• [What the exercise asks]:
Can you continue the review of David McVay's book on England's lower football leagues, starting right after its final sentence?

• [Page text]:
Only the mathematically challenged would define a 20-team league which 80% cannot win as competitive, yet our bloated top flight retains its 'exciting' tag, a perfect advertisement for ultra-fine imperial clothing, were it not so corpulent.

England's lower leagues are the Premier League's antithesis and few authors know their way around Prenton Park, Brisbane Road, Valley Parade or Gigg Lane better than David McVay.

He admits to being "forever smitten with life in the nether regions of the Football League" and like most genuine football fans, he would prefer "a suspect hot dog drowned in mustard÷to a half time prawn sandwich." His ideal club chairman is no well-tanned recidivist who accumulated his loot in questionable circumstances, but someone like Dagenham and Redbridge chairman Dave Andrews who retained his club's 10-man committee to ensure no individual could assume control.

Anyone searching for football's true heart should, therefore, give its highest echelons the widest possible body swerve and lunge for McVay's excellent book with the unfettered determination of an old fashioned defender executing a sliding tackle with intent.

Essentially, the book tells of McVay's travels last season as he meandered from Brentford to Barrow, Luton to Lincoln, observing that sizeable band of football supporters who choose to disregard Premier League glitz and bling in favour of the real thing.

Throughout, McVay mixes humour and poignancy, laughter and reality in equal measure.

When the Salvation Army turned up at Kenilworth Road to bring some Christmas cheer to Luton fans and their cash-strapped club, McVay suggests "the Samaritans would have been more fitting. That is if Luton Town could have stretched to the phone call."

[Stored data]

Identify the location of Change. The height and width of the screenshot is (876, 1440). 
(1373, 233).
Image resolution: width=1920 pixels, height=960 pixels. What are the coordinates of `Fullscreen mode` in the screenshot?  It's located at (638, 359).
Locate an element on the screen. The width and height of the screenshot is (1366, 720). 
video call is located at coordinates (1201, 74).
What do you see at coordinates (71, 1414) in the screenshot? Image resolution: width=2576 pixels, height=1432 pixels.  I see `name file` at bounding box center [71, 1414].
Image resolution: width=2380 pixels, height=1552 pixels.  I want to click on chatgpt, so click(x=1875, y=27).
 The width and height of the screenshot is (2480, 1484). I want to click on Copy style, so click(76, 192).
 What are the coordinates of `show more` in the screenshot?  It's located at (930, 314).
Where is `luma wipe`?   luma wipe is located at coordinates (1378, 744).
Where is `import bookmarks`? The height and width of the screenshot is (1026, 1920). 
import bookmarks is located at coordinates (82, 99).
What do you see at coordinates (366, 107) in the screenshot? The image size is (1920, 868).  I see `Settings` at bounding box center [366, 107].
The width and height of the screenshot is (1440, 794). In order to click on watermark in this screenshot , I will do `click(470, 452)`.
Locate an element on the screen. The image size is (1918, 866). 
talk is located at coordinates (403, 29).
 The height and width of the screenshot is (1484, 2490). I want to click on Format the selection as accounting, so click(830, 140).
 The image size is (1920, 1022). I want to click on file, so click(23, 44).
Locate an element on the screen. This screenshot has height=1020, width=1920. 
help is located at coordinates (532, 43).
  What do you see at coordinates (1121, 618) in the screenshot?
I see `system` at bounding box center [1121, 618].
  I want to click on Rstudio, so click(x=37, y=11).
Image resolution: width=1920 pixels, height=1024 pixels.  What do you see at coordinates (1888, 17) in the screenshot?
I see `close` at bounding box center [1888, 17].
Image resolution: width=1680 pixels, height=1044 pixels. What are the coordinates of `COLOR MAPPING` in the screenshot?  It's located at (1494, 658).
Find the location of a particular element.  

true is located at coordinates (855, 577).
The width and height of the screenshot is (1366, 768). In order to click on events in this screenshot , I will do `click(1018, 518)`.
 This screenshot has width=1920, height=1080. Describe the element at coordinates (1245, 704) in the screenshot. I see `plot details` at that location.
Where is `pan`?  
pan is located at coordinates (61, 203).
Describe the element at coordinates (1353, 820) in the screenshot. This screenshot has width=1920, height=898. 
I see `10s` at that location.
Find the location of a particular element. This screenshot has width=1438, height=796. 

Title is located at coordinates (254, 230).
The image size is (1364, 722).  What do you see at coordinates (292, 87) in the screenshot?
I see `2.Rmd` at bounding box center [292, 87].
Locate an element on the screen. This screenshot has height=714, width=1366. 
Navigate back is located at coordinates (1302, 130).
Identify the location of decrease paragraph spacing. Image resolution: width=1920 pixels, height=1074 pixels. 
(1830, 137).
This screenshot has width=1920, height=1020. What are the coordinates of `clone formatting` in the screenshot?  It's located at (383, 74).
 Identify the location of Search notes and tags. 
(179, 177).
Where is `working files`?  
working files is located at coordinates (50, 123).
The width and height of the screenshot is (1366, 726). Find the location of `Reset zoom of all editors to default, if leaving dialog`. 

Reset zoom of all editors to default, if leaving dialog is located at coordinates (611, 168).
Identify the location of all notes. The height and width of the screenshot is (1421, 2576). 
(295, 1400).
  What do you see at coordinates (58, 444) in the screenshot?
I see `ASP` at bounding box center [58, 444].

• [Task output]:
Before a typical needle match between Mansfield and Chesterfield, the Last Post was immaculately observed by both sets of fans in honour of two British servicemen killed in Afghanistan, which prompted Spireites manager Lee Richardson to say that "Events such as this certainly put a football match into context." McVay concurs: "Only an imbecile would disagree," he says.

He ponders over whether Mrs Shevchenko would forfeit the glamour of Harrods and Armani for the Pound Shop in Nottingham as Tommy Lawton's wife once did when the legendary striker moved from Chelsea to Notts County, a transfer which hastened the end of Lawton's marriage.

He considers Gary McAllister's probable brief from Ken Bates upon taking the manager's job at Elland Road: "Steady and ailing team, spruce up their act from long-ball brawlers to passing purists and win promotion from League One÷In the more civilised Wild West of Yorkshire, where the mean streets are largely safe to walk since Ian Bowyer was kicked out of town, this remains a tough mission - even for Randolph Scott and a ten-gallon Stetson."

After Bournemouth had unexpectedly beaten Swansea at the Liberty Stadium with two goals in the last minute, the travelling band of 226 supporters burst into "Que sera, sera, whatever will be will be; we're going to Shrewsbury, que sera, sera." Not quite as stirring as Men of Harlech notes McVay, "Yet such stoic resignation surely deserves greater reward."

Any fan searching for football's heart will glean their reward by reading McVay's lively and often funny observations which serve to prove the man's in love with the game's 'nether regions'.